§ BRIEF
Every line holding the string "tweet" is to be copied from the entries below.

§ PROVIDED ENTRIES
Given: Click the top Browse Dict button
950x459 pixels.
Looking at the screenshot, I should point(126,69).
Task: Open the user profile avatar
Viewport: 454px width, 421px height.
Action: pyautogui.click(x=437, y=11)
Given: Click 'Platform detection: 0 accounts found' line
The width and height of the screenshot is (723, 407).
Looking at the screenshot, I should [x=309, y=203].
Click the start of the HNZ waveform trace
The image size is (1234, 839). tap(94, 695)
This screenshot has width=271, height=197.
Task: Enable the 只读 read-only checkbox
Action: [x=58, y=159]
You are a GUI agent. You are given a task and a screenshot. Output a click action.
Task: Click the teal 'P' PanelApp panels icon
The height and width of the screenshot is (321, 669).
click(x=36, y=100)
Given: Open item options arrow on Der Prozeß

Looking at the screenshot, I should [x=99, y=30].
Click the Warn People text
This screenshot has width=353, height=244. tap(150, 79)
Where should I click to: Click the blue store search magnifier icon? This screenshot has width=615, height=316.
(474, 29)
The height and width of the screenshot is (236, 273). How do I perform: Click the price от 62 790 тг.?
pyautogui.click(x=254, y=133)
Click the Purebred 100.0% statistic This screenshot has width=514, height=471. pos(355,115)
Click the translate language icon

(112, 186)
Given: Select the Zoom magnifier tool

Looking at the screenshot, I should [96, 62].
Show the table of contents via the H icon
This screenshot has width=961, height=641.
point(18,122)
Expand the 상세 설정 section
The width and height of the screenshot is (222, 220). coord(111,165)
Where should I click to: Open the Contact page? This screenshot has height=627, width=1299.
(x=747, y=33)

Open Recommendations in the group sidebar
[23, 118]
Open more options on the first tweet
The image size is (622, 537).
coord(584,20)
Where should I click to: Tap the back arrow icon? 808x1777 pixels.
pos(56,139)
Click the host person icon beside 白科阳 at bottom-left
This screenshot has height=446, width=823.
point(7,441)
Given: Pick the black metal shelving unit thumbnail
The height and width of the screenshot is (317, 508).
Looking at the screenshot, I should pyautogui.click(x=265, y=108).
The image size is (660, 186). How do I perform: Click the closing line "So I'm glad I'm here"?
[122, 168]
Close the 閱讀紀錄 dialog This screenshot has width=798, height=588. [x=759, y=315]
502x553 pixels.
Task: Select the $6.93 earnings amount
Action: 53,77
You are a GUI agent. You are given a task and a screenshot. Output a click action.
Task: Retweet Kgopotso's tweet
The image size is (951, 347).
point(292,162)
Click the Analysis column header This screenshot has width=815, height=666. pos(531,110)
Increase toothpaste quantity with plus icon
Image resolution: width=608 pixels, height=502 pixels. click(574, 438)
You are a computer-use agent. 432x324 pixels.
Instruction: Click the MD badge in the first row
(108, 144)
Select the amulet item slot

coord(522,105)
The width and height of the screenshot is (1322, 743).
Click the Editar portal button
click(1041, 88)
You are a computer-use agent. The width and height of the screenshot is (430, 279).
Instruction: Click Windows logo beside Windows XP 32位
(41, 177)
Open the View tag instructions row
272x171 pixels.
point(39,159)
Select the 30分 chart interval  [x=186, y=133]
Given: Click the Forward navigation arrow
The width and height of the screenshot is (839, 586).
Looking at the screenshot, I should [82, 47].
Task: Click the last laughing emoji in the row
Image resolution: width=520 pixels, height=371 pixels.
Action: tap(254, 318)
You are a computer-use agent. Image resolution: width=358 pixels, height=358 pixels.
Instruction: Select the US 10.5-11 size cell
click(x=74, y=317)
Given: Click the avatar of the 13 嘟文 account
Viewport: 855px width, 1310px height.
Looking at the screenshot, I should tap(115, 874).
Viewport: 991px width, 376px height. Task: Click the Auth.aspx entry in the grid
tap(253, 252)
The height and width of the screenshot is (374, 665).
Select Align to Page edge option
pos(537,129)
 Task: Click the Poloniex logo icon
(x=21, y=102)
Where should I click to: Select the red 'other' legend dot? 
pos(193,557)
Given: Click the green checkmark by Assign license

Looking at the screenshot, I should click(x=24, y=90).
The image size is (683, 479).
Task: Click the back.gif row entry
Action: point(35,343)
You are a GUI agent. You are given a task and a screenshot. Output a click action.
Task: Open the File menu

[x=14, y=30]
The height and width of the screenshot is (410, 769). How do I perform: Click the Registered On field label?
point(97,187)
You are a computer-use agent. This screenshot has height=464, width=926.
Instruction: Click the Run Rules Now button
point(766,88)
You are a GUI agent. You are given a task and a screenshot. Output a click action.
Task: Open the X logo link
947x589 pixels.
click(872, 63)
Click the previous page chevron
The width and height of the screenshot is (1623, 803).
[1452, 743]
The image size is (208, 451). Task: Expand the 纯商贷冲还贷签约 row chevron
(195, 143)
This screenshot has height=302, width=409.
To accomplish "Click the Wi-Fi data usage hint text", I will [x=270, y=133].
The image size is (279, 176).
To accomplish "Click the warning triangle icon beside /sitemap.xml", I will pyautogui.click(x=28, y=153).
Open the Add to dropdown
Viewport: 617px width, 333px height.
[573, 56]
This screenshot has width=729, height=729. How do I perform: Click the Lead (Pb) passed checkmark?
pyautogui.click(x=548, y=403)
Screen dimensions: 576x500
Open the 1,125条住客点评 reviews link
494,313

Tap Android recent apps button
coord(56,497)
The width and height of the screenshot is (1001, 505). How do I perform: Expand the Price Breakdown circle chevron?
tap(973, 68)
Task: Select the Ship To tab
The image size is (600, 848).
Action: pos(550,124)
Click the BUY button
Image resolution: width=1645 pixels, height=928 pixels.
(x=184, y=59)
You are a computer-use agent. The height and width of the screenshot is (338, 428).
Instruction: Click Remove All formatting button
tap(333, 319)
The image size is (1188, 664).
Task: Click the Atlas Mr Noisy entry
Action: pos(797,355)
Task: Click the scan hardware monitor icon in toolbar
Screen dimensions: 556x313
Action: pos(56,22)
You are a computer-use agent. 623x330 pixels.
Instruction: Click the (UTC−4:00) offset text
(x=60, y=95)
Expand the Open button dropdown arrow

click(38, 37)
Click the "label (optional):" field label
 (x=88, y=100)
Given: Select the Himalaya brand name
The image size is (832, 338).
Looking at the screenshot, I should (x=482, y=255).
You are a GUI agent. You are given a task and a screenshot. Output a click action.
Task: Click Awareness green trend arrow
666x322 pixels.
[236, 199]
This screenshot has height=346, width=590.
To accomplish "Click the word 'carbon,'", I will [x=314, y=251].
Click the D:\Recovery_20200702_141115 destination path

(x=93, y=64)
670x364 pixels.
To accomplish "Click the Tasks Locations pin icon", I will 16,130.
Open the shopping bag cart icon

§ TASK ANSWER
Open more options on the first tweet
Task: Retweet Kgopotso's tweet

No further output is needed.